Published in final edited form as: Vaccine. 2020 Nov 21;38(52):8264–8272. doi: 10.1016/j.vaccine.2020.11.002

Understanding immunosenescence and its impact on vaccination of older adults

Jessica Allen 1, Franklin R Toapanta 1, Wilbur Chen 1, Sharon M Tennant 1,*
PMCID: PMC7719605  NIHMSID: NIHMS1648795  PMID: 33229108

Abstract

Older adults are more susceptible to viral and bacterial infection, and experience higher incidence and severity of infectious diseases. Although vaccination is the most logical solution in preventing infectious diseases, primary vaccine responses in individuals aged ≥65 years-old fail to generate complete protection. This is presumably attributed to immunosenescence, a term that describes functional differences associated with the immune system and natural age advancement. Both the innate and adaptive immune systems experience age-related impairments that contribute to insufficient protection following vaccination. This review addresses current knowledge of age-related changes that affect vaccine responsiveness; including the deficits in innate cell functions, dampened humoral and cell-mediated immune responses, current vaccination schedules for older adults, and concludes with potential strategies for improving vaccine efficacy specifically for this age group. Due to an age-related decline in immunity and poor vaccine responses, infectious diseases remain a burden among the aged population.

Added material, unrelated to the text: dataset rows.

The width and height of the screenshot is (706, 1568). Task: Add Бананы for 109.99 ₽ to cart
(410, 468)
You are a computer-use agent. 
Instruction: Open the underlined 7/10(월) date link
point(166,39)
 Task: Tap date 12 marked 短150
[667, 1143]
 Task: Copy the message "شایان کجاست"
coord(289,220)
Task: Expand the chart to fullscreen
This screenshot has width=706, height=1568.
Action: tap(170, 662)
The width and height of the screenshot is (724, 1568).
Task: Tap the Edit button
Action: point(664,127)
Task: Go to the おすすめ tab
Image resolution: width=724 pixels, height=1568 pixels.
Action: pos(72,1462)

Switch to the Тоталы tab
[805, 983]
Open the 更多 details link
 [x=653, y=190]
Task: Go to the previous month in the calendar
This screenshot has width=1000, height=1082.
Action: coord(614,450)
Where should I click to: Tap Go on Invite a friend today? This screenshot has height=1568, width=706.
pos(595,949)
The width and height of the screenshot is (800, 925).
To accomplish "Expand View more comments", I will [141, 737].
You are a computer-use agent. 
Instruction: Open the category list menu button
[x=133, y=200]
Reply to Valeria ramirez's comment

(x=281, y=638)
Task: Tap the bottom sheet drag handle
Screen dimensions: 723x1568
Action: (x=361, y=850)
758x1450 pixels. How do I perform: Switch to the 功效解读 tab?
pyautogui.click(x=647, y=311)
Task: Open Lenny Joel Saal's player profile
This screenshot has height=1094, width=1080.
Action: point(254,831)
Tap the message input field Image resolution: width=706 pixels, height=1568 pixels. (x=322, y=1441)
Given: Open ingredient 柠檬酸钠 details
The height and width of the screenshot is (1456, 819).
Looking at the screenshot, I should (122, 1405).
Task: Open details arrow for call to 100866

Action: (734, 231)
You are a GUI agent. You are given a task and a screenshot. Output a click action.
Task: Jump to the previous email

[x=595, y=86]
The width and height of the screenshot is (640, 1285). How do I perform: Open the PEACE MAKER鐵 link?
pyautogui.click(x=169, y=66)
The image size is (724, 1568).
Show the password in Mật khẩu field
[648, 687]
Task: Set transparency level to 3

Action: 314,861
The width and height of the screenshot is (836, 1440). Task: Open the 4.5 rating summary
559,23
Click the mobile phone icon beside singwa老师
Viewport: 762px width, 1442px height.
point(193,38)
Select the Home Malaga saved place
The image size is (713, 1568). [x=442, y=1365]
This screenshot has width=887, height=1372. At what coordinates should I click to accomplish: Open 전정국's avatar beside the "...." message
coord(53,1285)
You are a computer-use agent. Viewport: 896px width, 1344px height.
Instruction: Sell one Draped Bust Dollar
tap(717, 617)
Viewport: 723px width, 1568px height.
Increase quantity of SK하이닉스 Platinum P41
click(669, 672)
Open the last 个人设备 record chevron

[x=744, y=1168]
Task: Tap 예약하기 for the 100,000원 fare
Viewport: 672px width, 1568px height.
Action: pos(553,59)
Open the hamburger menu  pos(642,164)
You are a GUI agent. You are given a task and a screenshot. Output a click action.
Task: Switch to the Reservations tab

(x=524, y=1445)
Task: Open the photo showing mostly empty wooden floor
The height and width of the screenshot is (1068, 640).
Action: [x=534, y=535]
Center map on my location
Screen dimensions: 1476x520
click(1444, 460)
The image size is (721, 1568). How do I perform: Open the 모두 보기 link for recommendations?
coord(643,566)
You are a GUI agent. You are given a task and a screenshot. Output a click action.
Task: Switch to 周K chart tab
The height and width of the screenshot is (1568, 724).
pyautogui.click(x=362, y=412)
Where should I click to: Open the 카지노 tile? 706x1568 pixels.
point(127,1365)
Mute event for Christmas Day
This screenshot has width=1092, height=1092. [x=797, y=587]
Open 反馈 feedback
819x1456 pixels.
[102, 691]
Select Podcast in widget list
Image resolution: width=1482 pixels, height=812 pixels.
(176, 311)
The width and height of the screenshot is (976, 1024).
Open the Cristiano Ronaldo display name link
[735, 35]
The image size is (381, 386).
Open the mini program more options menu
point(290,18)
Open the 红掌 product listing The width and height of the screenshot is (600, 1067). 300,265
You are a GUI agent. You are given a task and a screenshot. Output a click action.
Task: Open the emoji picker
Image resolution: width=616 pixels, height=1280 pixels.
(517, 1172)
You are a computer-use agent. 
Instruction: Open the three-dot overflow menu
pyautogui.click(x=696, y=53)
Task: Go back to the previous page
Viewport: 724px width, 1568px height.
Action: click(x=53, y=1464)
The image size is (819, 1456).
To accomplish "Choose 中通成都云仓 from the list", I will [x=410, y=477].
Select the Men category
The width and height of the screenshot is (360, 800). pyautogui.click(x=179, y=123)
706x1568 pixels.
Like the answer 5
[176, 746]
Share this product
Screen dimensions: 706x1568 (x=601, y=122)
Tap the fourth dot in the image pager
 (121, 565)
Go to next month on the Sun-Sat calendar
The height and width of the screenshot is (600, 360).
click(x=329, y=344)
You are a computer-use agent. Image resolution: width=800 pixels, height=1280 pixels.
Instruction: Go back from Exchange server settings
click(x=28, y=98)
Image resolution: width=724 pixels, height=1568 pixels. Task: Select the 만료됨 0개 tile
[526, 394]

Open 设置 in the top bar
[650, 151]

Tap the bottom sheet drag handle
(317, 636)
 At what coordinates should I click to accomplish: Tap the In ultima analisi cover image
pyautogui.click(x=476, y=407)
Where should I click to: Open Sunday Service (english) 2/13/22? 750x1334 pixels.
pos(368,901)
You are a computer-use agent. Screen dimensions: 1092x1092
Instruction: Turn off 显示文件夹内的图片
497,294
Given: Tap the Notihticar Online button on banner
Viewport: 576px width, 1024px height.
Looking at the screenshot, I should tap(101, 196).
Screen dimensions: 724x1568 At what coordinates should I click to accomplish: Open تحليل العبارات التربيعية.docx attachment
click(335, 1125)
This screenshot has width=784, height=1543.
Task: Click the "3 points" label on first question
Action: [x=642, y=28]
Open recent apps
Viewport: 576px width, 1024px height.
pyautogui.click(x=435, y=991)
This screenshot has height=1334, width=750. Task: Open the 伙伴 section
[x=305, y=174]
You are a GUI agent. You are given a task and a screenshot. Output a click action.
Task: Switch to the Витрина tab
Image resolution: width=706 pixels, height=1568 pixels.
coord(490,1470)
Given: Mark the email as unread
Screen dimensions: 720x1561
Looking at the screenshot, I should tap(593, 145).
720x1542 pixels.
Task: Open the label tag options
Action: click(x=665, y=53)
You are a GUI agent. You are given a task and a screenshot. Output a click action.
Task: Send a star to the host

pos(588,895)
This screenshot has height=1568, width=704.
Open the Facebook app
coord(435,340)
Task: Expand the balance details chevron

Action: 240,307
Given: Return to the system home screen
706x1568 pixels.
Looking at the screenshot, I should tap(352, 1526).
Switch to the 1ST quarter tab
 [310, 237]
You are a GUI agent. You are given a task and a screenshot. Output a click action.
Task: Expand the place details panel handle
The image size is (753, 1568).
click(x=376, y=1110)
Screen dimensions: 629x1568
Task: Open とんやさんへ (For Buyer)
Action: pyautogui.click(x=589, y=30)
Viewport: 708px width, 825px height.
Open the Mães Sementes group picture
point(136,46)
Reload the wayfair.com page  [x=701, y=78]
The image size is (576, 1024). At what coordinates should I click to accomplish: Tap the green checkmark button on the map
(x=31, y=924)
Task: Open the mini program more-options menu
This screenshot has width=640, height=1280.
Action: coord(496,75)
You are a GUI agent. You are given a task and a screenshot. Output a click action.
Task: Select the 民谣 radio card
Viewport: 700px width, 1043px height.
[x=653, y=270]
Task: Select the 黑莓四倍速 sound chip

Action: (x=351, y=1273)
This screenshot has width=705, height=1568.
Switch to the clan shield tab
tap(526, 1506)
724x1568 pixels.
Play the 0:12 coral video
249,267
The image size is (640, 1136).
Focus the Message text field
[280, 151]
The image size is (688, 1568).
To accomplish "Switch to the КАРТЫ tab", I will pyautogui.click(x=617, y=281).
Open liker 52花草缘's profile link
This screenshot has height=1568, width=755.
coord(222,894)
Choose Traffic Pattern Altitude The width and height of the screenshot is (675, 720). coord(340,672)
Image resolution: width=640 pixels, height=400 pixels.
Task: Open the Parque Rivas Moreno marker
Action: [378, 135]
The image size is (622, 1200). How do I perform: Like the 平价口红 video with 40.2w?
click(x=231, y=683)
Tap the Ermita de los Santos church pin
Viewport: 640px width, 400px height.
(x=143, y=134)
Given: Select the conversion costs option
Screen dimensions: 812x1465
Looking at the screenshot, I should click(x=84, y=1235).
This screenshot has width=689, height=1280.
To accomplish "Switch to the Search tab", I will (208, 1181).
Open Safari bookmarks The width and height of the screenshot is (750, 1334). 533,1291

Keywords: immune, senescence, vaccine, older adults

1. Introduction

Currently, the United Nations reports that there are 700 million individuals over the age of 65 years old globally, and population projections indicate that the population size will double by year 2050 [1]. While growing at an unprecedented rate, the population size of older adults (≥65 years) will exceed the global population of young individuals (≤15 years) as a result. In the United States, older adults constitute 16% of the total population, but account for 27% of medical practitioner visits and 38% of all hospital discharges [2]. The over-representation of older adults at medical facilities reflects an age-associated increase in prevalence and severity of some infectious diseases, specifically dominated by respiratory, gastrointestinal and urinary tract infections [3]. Compared to younger individuals, older adults often experience long-term sequelae and increased morbidity as a result of infection as well [4]. For example, influenza, respiratory syncytial virus (RSV), herpes zoster (HZ) or shingles, pneumococcal disease, and foodborne illnesses disproportionately affect the elderly [58]. Due to continuous improvements in life expectancy, age-related diseases are of critical concern and warrant scientific interest to improve the quality of life of the elderly population.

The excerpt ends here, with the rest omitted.